Note: This study has two treatment factors (vaccinate and date).

2) The data in burn.csv were collected as part of a study on the response of a prairie to experimental burning. Ten watersheds in the prairie were delineated. Five watersheds were randomly chosen to be burned in Spring 2010; the other five were left unburnt. In Fall 2011, the percent cover of shrubs was measured in five 10m x 10m plots in each watershed. There are 50 observations in the data set.
Use an analysis that satisfies the assumption of independence to answer the following questions.

a) 1 pt.
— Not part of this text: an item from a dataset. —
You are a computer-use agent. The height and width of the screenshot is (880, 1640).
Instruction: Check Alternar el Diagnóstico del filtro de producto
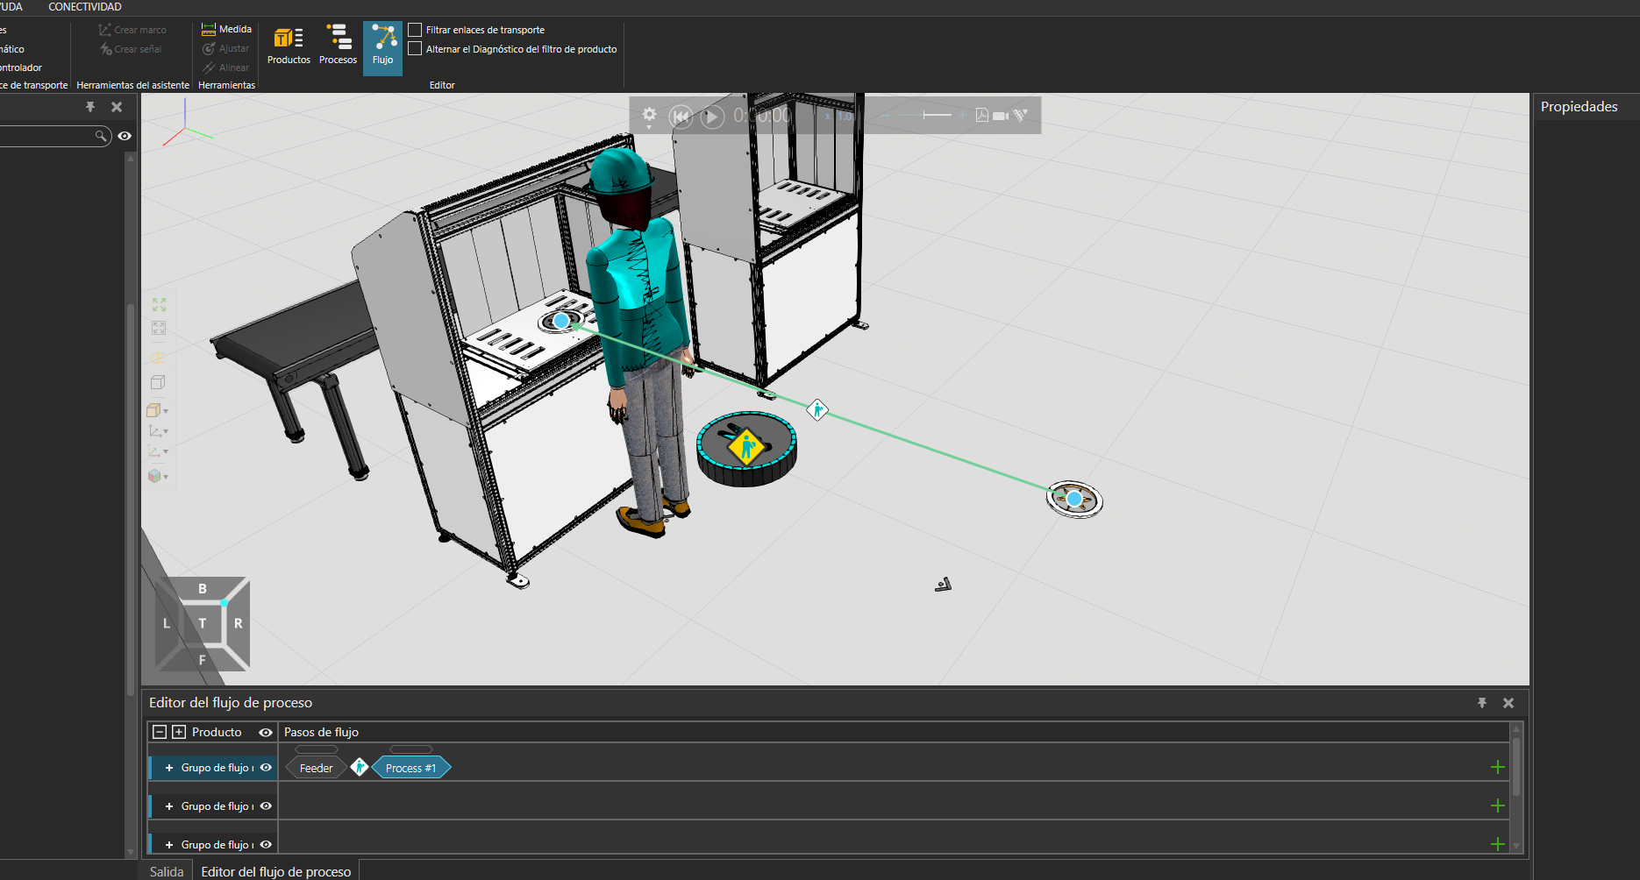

Estimate the decrease in percent shrub cover caused by burning
b) 1 pt. What is the standard error of that estimate. Assume equal variances.
c) 1 pt. How many degrees of freedom are associated with that standard error?
d) 1 pt. What is a 95% confidence interval for the effect of burning (i.e., the decrease in shrub cover caused by burning)?

3) The data in dioxin.csv are from an observational study of dioxin levels in blood. The background is explained in Chapter 3, case study 2. A short summary is that these are from 646 US Army soldiers who served in Vietnam during 1967 and 1968 and 97 US Army soldiers who entered the army at similar times but served only in the US or Germany. The Veteran variable in the data set identifies the group of soldiers. Many soldiers serving in Vietnam were exposed to Agent Orange, a defoliant, that contains dioxins. Dioxins are implicated in increased risk of cancer and are especially persistent in both the environment and the human body. These data are 1987 measurements of dioxin levels in blood. Please use the data set I provide; I have adjusted reported 0 and 1 values to more reasonable numbers.

a) 2 pt. Consider a model with a different mean for each group of soldiers. Is it reasonable to assume that errors (variation of individuals around their group mean) are normally distributed? Include your evidence (plot or numbers) with your answer.

You decide to log transform the Dioxin values. All subsequent parts use log-transformed Dioxin as the response.

b) 2 pt. Analyze the data after log transforming all values. Is it appropriate to assume equal variances of these errors? Include your evidence (plot or numbers) with your answer.
c) 1 pt. Use a t-test to assess whether the two groups have the same mean log-transformed Dioxin concentration. What is the p-value from that t-test?
d) 2 pt. Estimate the multiplicative treatment effect using results from the analysis of log transformed values. Write a one-sentence interpretation of this estimate.
Note: My lecture statements like "the median CFU in the control treatment is an estimated 5.87 times that in active treatement" (I had three equivalent versions) are one-sentence interpretations of the multiplicative treatment effect.
e) 1 pt. Estimate a 95% confidence interval for the multiplicative treatment effect. No interpretation or conclusion needed.